The shingles situation is particularly frustrating. The newer Shingrix vaccine is inactivated and safe for people on biologics, but it wasn’t available when I was younger and might have benefited most from shingles prevention. I received Shingrix in 2024 at age 54, which felt late but was the right timing given my treatment history.
Timing around treatment changes
The most complex vaccine timing I’ve navigated was around my 2026 switch from Remicade to Rinvoq. My GI team recommended updating any needed vaccines during the washout period between stopping Remicade and starting the JAK inhibitor. This gave me a window where my immune system was less suppressed but I wasn’t yet on the new therapy.
I used that time to get a COVID booster and confirm my pneumococcal vaccination was current. The window was only about six weeks, so we had to be strategic about what could be completed. My primary care doctor coordinated with my GI team to make sure the timing worked with my treatment schedule.

# What is expected
Continue the account of vaccine timing around treatment changes, starting after its last sentence. The items after this point are separate material and have no connection to the account of vaccine timing above.

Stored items
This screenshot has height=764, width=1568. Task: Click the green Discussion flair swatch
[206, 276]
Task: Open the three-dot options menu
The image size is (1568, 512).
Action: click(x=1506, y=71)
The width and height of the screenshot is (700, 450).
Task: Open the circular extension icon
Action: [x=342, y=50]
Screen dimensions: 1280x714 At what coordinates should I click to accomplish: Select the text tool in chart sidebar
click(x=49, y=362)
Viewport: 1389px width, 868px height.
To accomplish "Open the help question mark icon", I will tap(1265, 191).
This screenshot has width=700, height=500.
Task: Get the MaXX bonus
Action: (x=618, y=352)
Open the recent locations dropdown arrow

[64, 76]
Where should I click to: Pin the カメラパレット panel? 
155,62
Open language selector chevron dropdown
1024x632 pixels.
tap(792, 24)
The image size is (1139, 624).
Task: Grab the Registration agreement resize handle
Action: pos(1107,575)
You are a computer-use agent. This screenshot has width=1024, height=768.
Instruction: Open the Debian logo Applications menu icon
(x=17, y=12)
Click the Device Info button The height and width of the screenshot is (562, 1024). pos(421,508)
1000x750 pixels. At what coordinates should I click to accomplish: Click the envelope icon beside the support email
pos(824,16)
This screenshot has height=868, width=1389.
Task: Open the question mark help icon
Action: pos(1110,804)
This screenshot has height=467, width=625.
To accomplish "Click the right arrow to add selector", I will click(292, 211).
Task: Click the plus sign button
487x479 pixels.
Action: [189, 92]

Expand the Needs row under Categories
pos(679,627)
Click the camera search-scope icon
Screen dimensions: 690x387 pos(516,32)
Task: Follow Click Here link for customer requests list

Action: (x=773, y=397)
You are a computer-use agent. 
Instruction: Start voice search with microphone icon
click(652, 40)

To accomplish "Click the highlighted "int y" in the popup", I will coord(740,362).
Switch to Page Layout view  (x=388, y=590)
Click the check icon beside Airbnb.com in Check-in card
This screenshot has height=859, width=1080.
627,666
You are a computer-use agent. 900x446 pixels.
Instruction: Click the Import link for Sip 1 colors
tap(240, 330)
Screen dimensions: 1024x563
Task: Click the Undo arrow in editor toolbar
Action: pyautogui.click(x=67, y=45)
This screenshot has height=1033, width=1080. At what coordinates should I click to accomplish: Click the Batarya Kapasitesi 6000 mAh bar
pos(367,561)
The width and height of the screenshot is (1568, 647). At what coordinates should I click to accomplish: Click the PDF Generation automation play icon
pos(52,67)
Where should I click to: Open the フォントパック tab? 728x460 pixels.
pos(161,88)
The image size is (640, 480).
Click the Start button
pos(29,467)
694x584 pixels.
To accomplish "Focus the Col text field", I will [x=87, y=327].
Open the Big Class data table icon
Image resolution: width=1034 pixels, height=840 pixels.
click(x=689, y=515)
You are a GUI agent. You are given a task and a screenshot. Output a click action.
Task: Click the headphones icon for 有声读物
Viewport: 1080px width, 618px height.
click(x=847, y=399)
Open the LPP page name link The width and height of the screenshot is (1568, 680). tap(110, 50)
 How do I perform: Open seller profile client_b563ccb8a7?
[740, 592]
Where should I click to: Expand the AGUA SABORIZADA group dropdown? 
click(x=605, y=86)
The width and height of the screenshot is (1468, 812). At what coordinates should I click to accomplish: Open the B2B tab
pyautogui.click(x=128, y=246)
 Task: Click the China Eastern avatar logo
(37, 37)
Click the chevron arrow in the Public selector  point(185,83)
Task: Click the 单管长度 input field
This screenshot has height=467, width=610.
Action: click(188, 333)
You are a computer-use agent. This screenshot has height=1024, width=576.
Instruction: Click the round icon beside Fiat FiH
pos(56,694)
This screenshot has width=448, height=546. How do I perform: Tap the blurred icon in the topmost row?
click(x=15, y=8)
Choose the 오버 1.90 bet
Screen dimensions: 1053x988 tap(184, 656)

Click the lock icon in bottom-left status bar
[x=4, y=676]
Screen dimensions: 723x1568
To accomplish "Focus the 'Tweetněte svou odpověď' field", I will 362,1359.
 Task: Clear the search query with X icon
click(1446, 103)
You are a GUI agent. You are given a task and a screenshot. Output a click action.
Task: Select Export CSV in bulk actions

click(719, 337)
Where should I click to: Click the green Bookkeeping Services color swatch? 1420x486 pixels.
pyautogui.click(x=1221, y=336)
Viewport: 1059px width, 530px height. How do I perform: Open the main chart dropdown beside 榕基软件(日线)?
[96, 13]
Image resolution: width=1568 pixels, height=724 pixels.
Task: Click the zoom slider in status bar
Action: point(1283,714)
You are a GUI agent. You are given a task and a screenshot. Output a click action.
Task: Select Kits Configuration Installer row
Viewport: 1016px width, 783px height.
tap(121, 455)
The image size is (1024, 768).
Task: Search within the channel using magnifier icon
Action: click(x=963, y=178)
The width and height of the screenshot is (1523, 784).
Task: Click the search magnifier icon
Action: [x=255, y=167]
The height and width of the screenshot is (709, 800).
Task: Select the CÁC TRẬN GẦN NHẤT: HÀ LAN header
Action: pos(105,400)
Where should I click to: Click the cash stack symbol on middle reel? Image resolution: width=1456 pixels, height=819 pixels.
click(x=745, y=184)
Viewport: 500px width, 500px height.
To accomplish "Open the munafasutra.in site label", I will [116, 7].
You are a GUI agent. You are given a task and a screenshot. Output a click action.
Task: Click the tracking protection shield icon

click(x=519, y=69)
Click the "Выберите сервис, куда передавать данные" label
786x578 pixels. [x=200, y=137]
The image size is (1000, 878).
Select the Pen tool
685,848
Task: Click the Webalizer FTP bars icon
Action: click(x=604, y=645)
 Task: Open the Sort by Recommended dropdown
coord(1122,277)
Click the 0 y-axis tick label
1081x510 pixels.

# Exercise result
For routine vaccines like annual flu shots, I don’t worry about precise timing relative to my Rinvoq schedule. The drug is daily rather than infused, so there’s no obvious “best” day to get vaccinated. I just make sure to mention it at my next appointment so my team knows what I’ve received.
The coordination challenge
What I’ve learned over the years is that vaccine management on biologics requires more coordination than I expected. My gastroenterologist knows my IBD treatment inside and out. My primary care doctor manages most of my routine vaccines and knows the broader recommendations for adults.
I keep a vaccine record that both doctors can access, and I update it myself when I receive anything. This has been essential during treatment transitions, when one team might not immediately know what the other has recommended.
Travel vaccines are where the coordination becomes most critical. Before a 2019 trip to Southeast Asia, I needed hepatitis A vaccination and typhoid protection. The travel clinic wanted to give oral typhoid (live vaccine, not safe), but my GI team helped me get the injectable typhoid vaccine instead. Without that coordination, I might have received the wrong vaccine or skipped protection entirely.
What I track and when I ask questions
I maintain a simple list of what vaccines I’ve received and when, especially for anything that needs boosters. My primary care office has records, but having my own copy has been useful when seeing new doctors or during treatment changes.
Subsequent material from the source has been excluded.